╭─ EXCERPT

[HN Gopher] Power of small optimizations
___________________________________________________________________
Power of small optimizations
Author : stacyz
Score : 136 points
Date : 2024-02-09 18:40 UTC (1 days ago)
(HTM) web link (maksimkita.com)
(TXT) w3m dump (maksimkita.com)
| optimalsolver wrote:
| This guy took one look at some scientists' code and instantly got
| a 14000x speedup:
|
| http://james.hiebert.name/blog/work/2015/09/14/CS-FTW.html
| darylteo wrote:
| With a bit more digging, but very similar
| https://nee.lv/2021/02/28/How-I-cut-GTA-Online-loading-times...
| eru wrote:
| Interesting article!
|
| > Furthermore, there is literally no way to tell whether your
| program will ever actually terminate without actually executing
| it. And there are many, many, many, ways to write a program
| which make it "slow" to execute. "Slow" being... like really
| slow.
|
| Nitpick: there are some languages where you can tell whether
| your program will terminate without running it. There are even
| languages where you can tell whether your program will be slow.
|
| And there are even more specialised languages where any program
| will be 'fast'.
|
| Obviously, these languages aren't Turing complete. It's an
| interesting exercise to explore the design space to find
| languages that are both useful and avoid being Turing complete.
|
| Agda is an example of a language that allows you to run
| approximately any practical computation, but it's not Turing
| complete. Oversimplified: in Agda a program is only considered
| valid by the compiler, if it comes with a computer-checkable
| proof of halting on all inputs.
| towawy wrote:
| You can also construct programs in Turing complete languages
| to always halt (e.g. by bounding the number of iterations of
| all loops, usually with the tradeoff of limited input size).
| eru wrote:
| Yes, you can program in a subset of your language that is
| not Turing complete.
| The_Colonel wrote:
| You'd also need to forbid (even indirect) recursion, i. e.
| one function cannot appear in a callstack twice.
| zmgsabst wrote:
| I think you can allow finite recursions, eg, a maximum
| stack depth.
| trealira wrote:
| Isn't that overly restrictive? Some programs are
| guaranteed to terminate even with mutual recursion.
|
| For example, these (obviously inefficient) functions
| always terminate for all values of x, since both
| terminate given an input of 0, and 0 is the minimum
| possible input to these functions. bool
| even(unsigned int x) { return (n == 0) ?
| true : odd(n - 1); } bool odd(unsigned
| int x) { return (n == 0) ? false : even(n -
| 1); }
| brabel wrote:
| I remember when I was in COMPSCI-101 or something like that and
| was introduced to sorting, and after coming up with a basic
| bubble sort algorithm, thinking that there was no way that
| could be improved because it looked self-evident that you
| needed to do all the work the algorithm was doing or you
| couldn't be sure the list was really sorted. Then, of course, I
| was introduced to multiple better algorithms like merge sort
| and quick sort which showed just how wrong I was...

╰─
╭─ SUPPLIED MATERIAL

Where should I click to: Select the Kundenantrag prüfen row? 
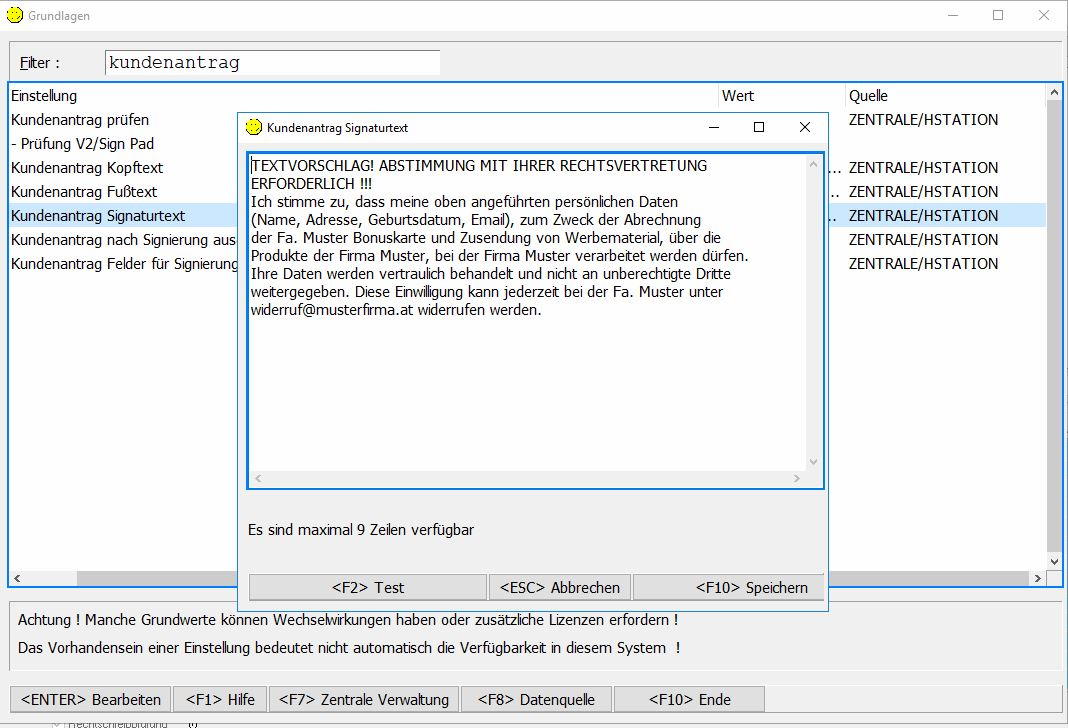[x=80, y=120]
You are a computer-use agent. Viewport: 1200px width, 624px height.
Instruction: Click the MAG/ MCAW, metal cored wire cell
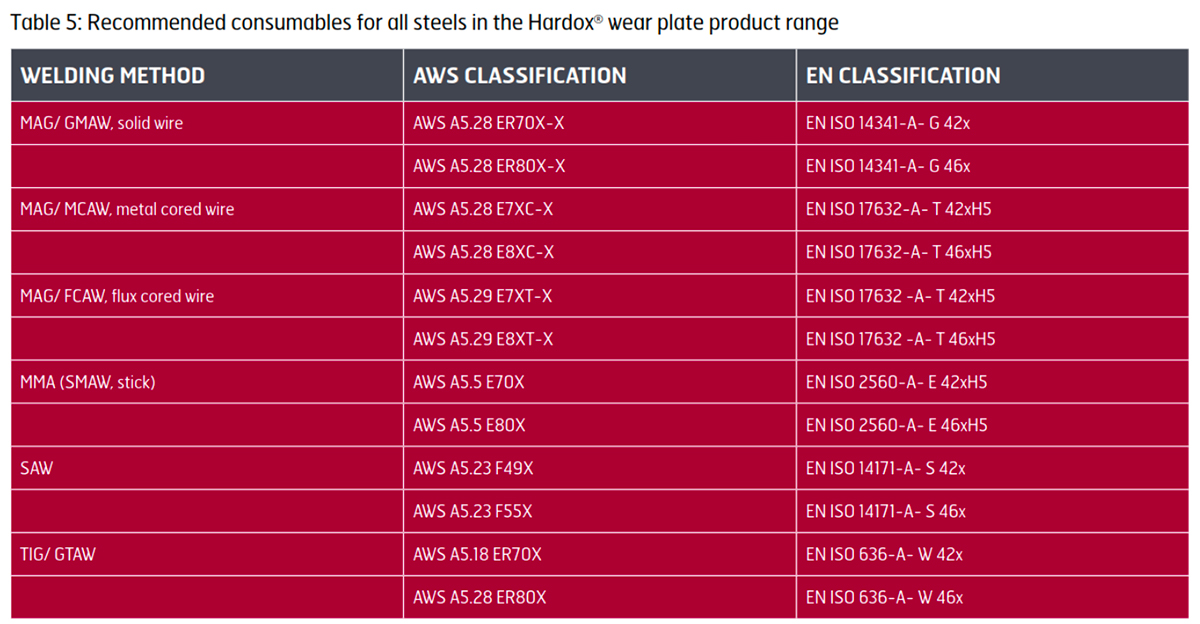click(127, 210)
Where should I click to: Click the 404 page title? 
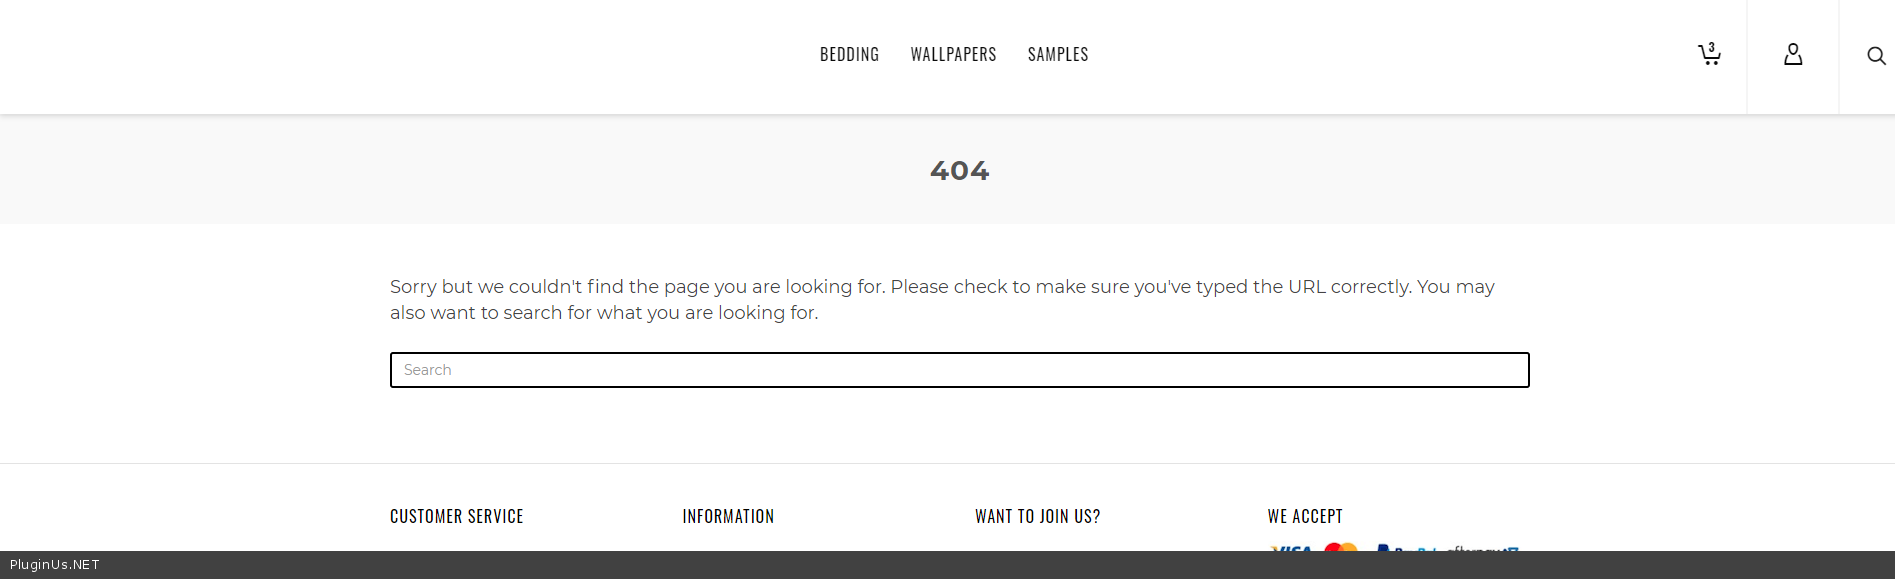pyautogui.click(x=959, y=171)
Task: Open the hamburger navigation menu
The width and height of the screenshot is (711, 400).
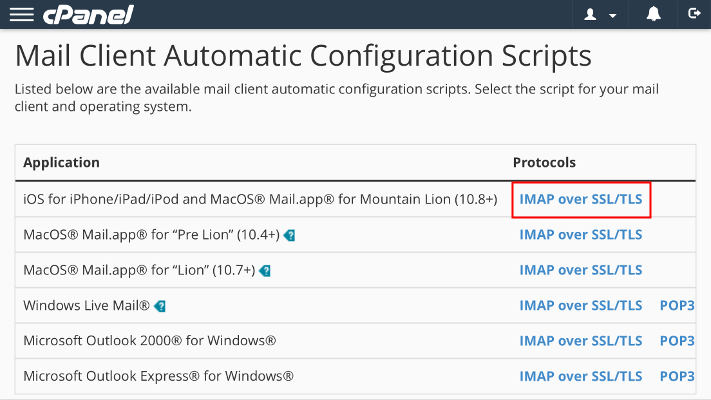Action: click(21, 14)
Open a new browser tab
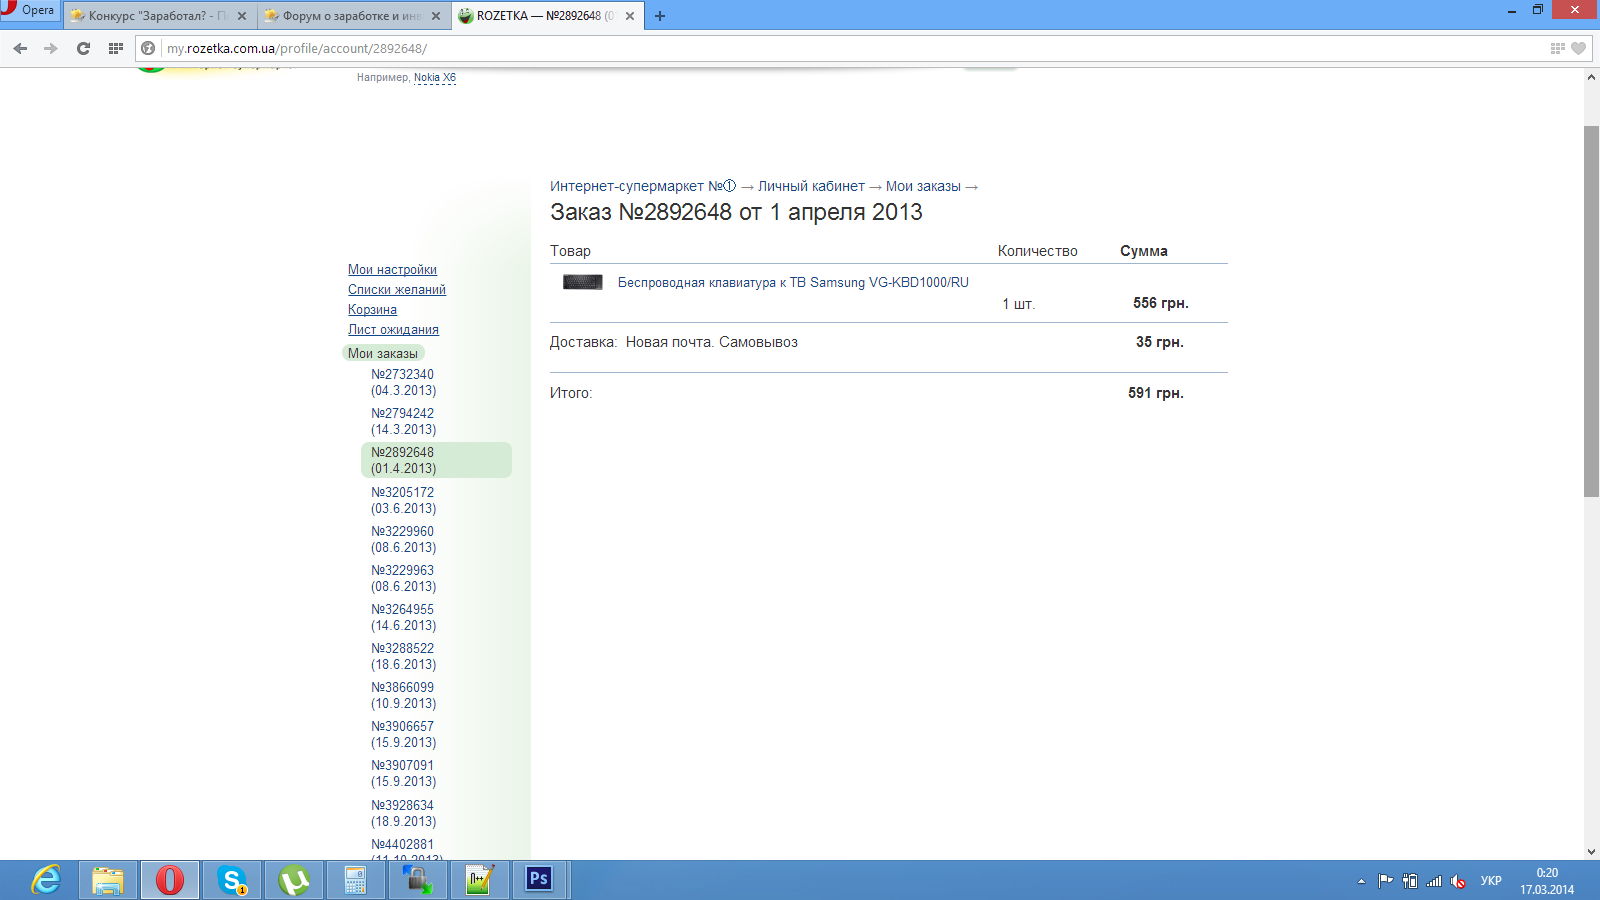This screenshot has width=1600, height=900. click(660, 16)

╰─

◆ EXERCISE TASK A:
Extract the stretch of the thread on small optimizations from "[HN Gopher] Power" through "web link (maksimkita.com)".
◆ EXERCISE TASK B:
Put the listing, from its start through the line containing "click(127, 210)", into a Markdown table with the columns Row and Line, skipping blank lines. Leave the pictures out.
This listing is unrelated to the thread on small optimizations.

◆ ANSWER A:
[HN Gopher] Power of small optimizations
___________________________________________________________________
Power of small optimizations
Author : stacyz
Score : 136 points
Date : 2024-02-09 18:40 UTC (1 days ago)
(HTM) web link (maksimkita.com)

◆ ANSWER B:
| Row | Line |
|---|---|
| 1 | Where should I click to: Select the Kundenantrag prüfen row?  |
| 2 | [x=80, y=120] |
| 3 | You are a computer-use agent. Viewport: 1200px width, 624px height. |
| 4 | Instruction: Click the MAG/ MCAW, metal cored wire cell |
| 5 | click(127, 210) |